In den Jahren darauf untersuchte Prusiner mit seinen Mitarbeitern an Hamstern vor allem eine dieser Krankheiten: die Traberkrankheit, englisch scrapie. Und er konnte seine "protein only"-Hypothese Stück für Stück untermauern. So reinigte er aus den Gehirnen kranker Hamster das "infektiöse Agens" und fand keine Nukleinsäuren, dafür aber jede Menge Protein. Darunter war inbesondere ein einzelnes Protein angereichert, das er Prion-Protein, kurz PrP, nannte. Nachdem ein Stück der Aminosäuresequenz von PrP bekannt war, isolierte Bruno Oesch im Labor von Charles Weissmann in Zürich das zugehörige Gen und zeigte, daß es sich um ein normales, chromosomales Hamstergen handelt, welches für ein synaptisches Membranprotein in Gehirnneuronen kodiert. Wie aber konnte ein körpereigenes Protein plötzlich eine Krankheit verursachen und auch noch andere Tiere damit anstecken?
Editorial

Des Rätsels Lösung fand Prusiner in den typischen Amyloidplaques, die sich im Verlauf der Traberkrankheit in den Neuronen ablagern. Sie bestanden ausschließlich aus PrP's, allerdings in veränderter Konformation. Das harmlose, synaptische PrP-Protein faltet sich zu einer alpha-Helix, die Plaques aber enthalten PrP in beta-Faltblattstruktur Dadurch fallen sie in den Neuronen unlöslich aus und polymerisieren zu faserartigen Proteinsträngen, die letztlich das Nervengewebe nach und nach zerstören.

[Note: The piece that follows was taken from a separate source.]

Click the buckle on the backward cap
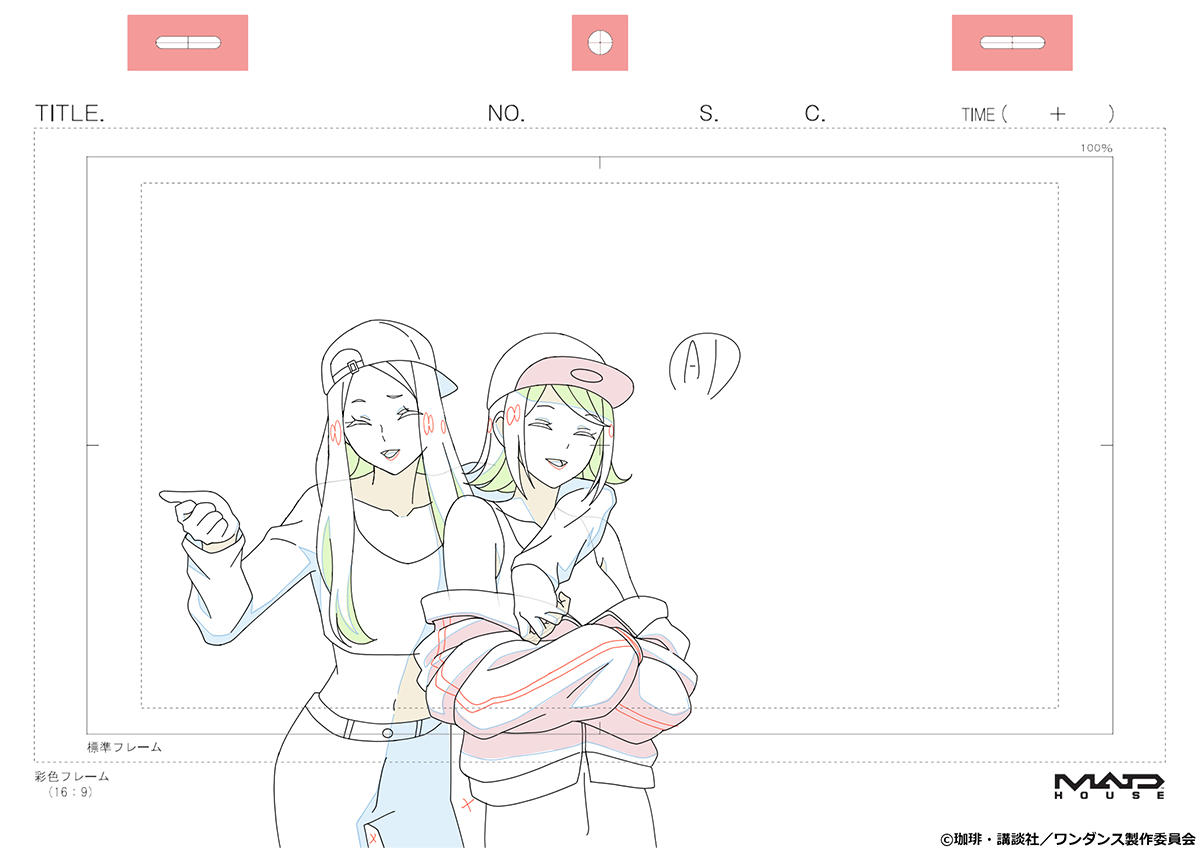Image resolution: width=1200 pixels, height=848 pixels. [352, 367]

Prusiner unterschied fortan zwischen dem ungefährlichen PrPc und dem scrapie-vermittelnden PrPSc. Wenn ein harmloses mit einem infektiösen Protein in Kontakt kommt, führe dies zu einer Art autokatalytischem Dominoeffekt, während dem sich nach und nach alle normalen in die krankmachende Form umwandeln, folgerte er. Daß dieser Kontakt notwendig ist, verdeutlichten Knock out-Mäuse, die kein normales Prion-Protein produzieren konnten: Sie sind gegen die infektiöse Form resistent. Im letzten Jahr haben die Wissenschaftler dann zum ersten Mal bestätigt, daß die Umwandlung von PrPc in PrPSc auch im Reagenzglas möglich ist. Damit war der Mechanismus der Ansteckung geklärt, auch wenn weiterhin offen bleibt, wie das krankmachende PrPSc von außen in die Neuronen gelangt. Scrapie oder sein Gegenstück beim Menschen, die Creuzfeldt-Jakob-Krankheit, kann aber auch spontan entstehen, indem das harmlose PrPc von alleine seine fatale Form annimmt. Diese spontane Umwandlung wird offenbar durch Punktmutationen im PrPc-Gen begünstigt.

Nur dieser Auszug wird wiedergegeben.